§ Material provided:
------------------------
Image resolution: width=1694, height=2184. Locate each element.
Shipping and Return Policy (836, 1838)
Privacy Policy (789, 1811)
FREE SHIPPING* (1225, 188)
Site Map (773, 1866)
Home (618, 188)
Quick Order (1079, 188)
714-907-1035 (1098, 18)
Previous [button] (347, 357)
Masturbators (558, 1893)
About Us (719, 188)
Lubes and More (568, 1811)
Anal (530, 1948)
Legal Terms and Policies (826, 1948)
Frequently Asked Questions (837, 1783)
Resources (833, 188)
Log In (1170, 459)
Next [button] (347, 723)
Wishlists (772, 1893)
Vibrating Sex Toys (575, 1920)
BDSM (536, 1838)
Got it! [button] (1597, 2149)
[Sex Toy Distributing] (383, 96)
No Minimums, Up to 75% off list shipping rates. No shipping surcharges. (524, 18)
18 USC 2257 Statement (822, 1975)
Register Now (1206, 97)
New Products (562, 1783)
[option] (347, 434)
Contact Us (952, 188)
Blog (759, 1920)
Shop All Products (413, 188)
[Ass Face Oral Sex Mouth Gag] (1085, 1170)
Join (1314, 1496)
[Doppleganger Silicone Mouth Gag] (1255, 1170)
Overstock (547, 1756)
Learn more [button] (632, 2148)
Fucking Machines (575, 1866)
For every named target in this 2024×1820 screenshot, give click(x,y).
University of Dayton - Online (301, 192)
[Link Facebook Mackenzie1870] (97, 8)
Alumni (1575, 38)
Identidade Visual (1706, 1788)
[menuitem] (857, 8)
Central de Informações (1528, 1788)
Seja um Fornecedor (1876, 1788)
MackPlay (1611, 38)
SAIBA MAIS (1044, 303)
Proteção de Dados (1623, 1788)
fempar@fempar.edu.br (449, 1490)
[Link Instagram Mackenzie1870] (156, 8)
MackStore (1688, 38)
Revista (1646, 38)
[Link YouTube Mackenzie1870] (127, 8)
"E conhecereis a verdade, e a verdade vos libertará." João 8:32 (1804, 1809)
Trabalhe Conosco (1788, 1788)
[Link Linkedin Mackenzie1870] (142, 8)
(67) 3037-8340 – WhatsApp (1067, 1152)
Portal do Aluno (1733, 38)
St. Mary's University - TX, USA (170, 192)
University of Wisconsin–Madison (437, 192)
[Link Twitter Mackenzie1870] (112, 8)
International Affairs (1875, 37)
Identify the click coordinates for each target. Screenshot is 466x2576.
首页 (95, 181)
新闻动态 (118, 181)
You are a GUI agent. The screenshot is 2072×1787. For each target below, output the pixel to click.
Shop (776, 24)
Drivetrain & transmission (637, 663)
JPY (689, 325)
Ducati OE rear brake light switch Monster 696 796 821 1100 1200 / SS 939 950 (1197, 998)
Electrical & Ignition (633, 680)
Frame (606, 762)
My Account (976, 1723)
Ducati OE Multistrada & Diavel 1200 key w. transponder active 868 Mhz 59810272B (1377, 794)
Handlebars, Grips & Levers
------------------------
§ Your goal: Please copy out each entry exactly as it appears above.

§ Solution to the exercise:
Image resolution: width=1694, height=2184. Locate each element.
Shipping and Return Policy (836, 1838)
Privacy Policy (789, 1811)
FREE SHIPPING* (1225, 188)
Site Map (773, 1866)
Home (618, 188)
Quick Order (1079, 188)
714-907-1035 (1098, 18)
Previous [button] (347, 357)
Masturbators (558, 1893)
About Us (719, 188)
Lubes and More (568, 1811)
Anal (530, 1948)
Legal Terms and Policies (826, 1948)
Frequently Asked Questions (837, 1783)
Resources (833, 188)
Log In (1170, 459)
Next [button] (347, 723)
Wishlists (772, 1893)
Vibrating Sex Toys (575, 1920)
BDSM (536, 1838)
Got it! [button] (1597, 2149)
[Sex Toy Distributing] (383, 96)
No Minimums, Up to 75% off list shipping rates. No shipping surcharges. (524, 18)
18 USC 2257 Statement (822, 1975)
Register Now (1206, 97)
New Products (562, 1783)
[option] (347, 434)
Contact Us (952, 188)
Blog (759, 1920)
Shop All Products (413, 188)
[Ass Face Oral Sex Mouth Gag] (1085, 1170)
Join (1314, 1496)
[Doppleganger Silicone Mouth Gag] (1255, 1170)
Overstock (547, 1756)
Learn more [button] (632, 2148)
Fucking Machines (575, 1866)
For every named target in this 2024×1820 screenshot, give click(x,y).
University of Dayton - Online (301, 192)
[Link Facebook Mackenzie1870] (97, 8)
Alumni (1575, 38)
Identidade Visual (1706, 1788)
[menuitem] (857, 8)
Central de Informações (1528, 1788)
Seja um Fornecedor (1876, 1788)
MackPlay (1611, 38)
SAIBA MAIS (1044, 303)
Proteção de Dados (1623, 1788)
fempar@fempar.edu.br (449, 1490)
[Link Instagram Mackenzie1870] (156, 8)
MackStore (1688, 38)
Revista (1646, 38)
[Link YouTube Mackenzie1870] (127, 8)
"E conhecereis a verdade, e a verdade vos libertará." João 8:32 (1804, 1809)
Trabalhe Conosco (1788, 1788)
[Link Linkedin Mackenzie1870] (142, 8)
(67) 3037-8340 – WhatsApp (1067, 1152)
Portal do Aluno (1733, 38)
St. Mary's University - TX, USA (170, 192)
University of Wisconsin–Madison (437, 192)
[Link Twitter Mackenzie1870] (112, 8)
International Affairs (1875, 37)
Identify the click coordinates for each target. Screenshot is 466x2576.
首页 (95, 181)
新闻动态 (118, 181)
You are a GUI agent. The screenshot is 2072×1787. For each target below, output the pixel to click.
Shop (776, 24)
Drivetrain & transmission (637, 663)
JPY (689, 325)
Ducati OE rear brake light switch Monster 696 796 821 1100 1200 / SS 939 950 (1197, 998)
Electrical & Ignition (633, 680)
Frame (606, 762)
My Account (976, 1723)
Ducati OE Multistrada & Diavel 1200 key w. transponder active 868 Mhz 59810272B (1377, 794)
Handlebars, Grips & Levers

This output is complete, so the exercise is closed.